29 April 2014 Engineering

DRY - Keeping Search Requests Short

By Alexander Reelsen

With the release of elasticsearch 1.1.0 it is now possible to have query and search templates for all your requests. This blog post explains the how and why.

Most of us know this principle from programming: Don’t repeat yourself. Make sure, you only write code once and leave out repetitive code that does not change. The same applies for search requests. There should be no need to repeat parts of a query that do not change a lot. However, even for executing a query via HTTP, you are required to repeat a similar JSON data structure over and over again.

Template Query

The first DRY helper for you is the template query. This allows you to specify a specific query where one part is the template, which simply is a mustache template, and one part parameters, which are then compiled together, before the query is executed as a normal query. Take a look at this simple example:

GET /_search
{
    "query": {
        "template": {
            "query": {"match_{{template}}": {}},
            "params" : {
                "template" : "all"
            }
        }
    }
}

Now this does not save you a lot of code exactly, does it? Very true, let us make this example more usable. First, most queries are not a simple match_all query, but rather a longer query where usually a single search phrase (possibly consisting of several terms) is put into several fields like this:

{
    "query": {
        "template": {
            "query": {
              "bool" : {
                "must" : [
                    { "match" : { "name": "{{name}}" } }
                ],
                "should" : [ { "match" : { "firstname": "{{name}}" } } ]
              }
            },
            "params" : {
                "name" : "alexander"
            }
        }
    }
}

Again, this query did not become any shorter. So the next step is not to send the query with every request, but maybe have it already stored on the server side. This is exactly one of the features of the query template. You can put the query part into a file in config/scripts/ directory, for example config/scripts/my-script.mustache, as mustache is used for rendering. Then the query is suddenly short like this:

GET /_search
{
    "query": {
        "template": {
            "query": "my-script",
            "params" : {
                "name" : "alexander"
            }
        }
    }
}

You can add the script file to elasticsearch while running and it will pick it up automatically without the need for a restart.

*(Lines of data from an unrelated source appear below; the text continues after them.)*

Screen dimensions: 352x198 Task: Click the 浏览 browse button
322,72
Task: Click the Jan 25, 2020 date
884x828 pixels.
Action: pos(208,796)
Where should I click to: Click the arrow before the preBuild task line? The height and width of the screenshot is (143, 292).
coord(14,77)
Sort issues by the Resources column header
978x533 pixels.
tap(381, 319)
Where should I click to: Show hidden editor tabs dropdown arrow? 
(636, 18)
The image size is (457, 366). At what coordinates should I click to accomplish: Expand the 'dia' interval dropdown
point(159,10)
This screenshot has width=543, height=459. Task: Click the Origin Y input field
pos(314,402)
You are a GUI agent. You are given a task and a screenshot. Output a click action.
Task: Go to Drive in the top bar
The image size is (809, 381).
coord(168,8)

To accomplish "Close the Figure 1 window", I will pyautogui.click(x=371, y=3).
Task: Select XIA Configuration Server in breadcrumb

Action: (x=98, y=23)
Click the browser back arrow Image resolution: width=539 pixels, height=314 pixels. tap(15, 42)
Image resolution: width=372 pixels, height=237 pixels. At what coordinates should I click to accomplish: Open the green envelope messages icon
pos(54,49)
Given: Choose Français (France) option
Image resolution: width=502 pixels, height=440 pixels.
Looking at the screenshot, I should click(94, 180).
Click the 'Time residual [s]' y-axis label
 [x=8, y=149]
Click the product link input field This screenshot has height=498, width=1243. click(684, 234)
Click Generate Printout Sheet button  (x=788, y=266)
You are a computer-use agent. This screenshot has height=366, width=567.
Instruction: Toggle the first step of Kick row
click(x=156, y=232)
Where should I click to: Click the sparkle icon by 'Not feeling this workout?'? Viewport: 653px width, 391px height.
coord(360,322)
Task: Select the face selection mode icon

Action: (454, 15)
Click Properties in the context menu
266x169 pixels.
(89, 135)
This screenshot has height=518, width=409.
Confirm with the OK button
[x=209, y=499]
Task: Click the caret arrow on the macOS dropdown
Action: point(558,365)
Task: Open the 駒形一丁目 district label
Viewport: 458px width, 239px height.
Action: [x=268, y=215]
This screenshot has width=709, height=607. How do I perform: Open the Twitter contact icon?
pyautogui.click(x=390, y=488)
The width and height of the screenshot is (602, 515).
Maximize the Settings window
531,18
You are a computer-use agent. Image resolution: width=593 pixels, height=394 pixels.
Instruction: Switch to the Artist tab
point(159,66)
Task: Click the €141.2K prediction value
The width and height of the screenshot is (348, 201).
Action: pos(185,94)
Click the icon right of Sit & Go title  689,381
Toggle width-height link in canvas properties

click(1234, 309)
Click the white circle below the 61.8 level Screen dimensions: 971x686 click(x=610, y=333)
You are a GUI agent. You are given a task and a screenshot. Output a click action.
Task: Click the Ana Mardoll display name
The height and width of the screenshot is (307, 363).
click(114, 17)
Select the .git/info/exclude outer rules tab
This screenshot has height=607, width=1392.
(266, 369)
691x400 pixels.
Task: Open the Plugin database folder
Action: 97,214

So, now we are saving some bytes per request. But can we do better? There is still some redundancy above like the query part. Also, it would be nice to maybe template the full request, and have script aggregations or highlighting fields for example.

Search template

GET /_search/template
{
  "template": {
    "query": {
      "term": {
         "{{field}}" : "{{value}}"
      }
    },
    "aggs" : { 
      "{{field}}" : 
        { "terms" : { "field": "{{field}}"} }
    }
  },
  "params": {
    "field" : "name",
    "value" : "alexander"
  }
}

As you can see, you can template the whole request. And again you can refer to an already stored script and shorten it dramatically!

GET /_search/template
{
  "template": "my-request",
  "params": {
    "field" : "username",
    "value" : "alexander"
  }
}

In addition, you can use more complex features of the of the mustache templating engine, see the search documentation.

There are several reasons for this feature. Saving some bytes on the wire might be one; only allowing to execute a couple of predefined search operations (like a saved searches functionality, or executing A/B tests by easily specifying different queries, or adding some ACL driven filters to all queries) might be another. This could also become a point of sharing queries between applications, perhaps even written in different languages.

Up next…

Storing the script in the scripts directory of elasticsearch still implies you have to copy it manually to each node. Another idea might be to store it in an index or the cluster state. We will work on that as well.

Also, feel free to drop us some feedback, if you think mustache is a good fit here or if you think it makes sense to support other template languages. As mustache is a so-called logic less template language, some people might consider it too limited, so we are eager to know about your use-case.

In addition, we’re discussing if it is a good idea to allow for a pure parameter driven get request like this without a body:

GET /_search/template/my-request?field=username&value=root&size=10

An advantage of this approach might be that it is easy to cache with a proxy, if needed. What do you think?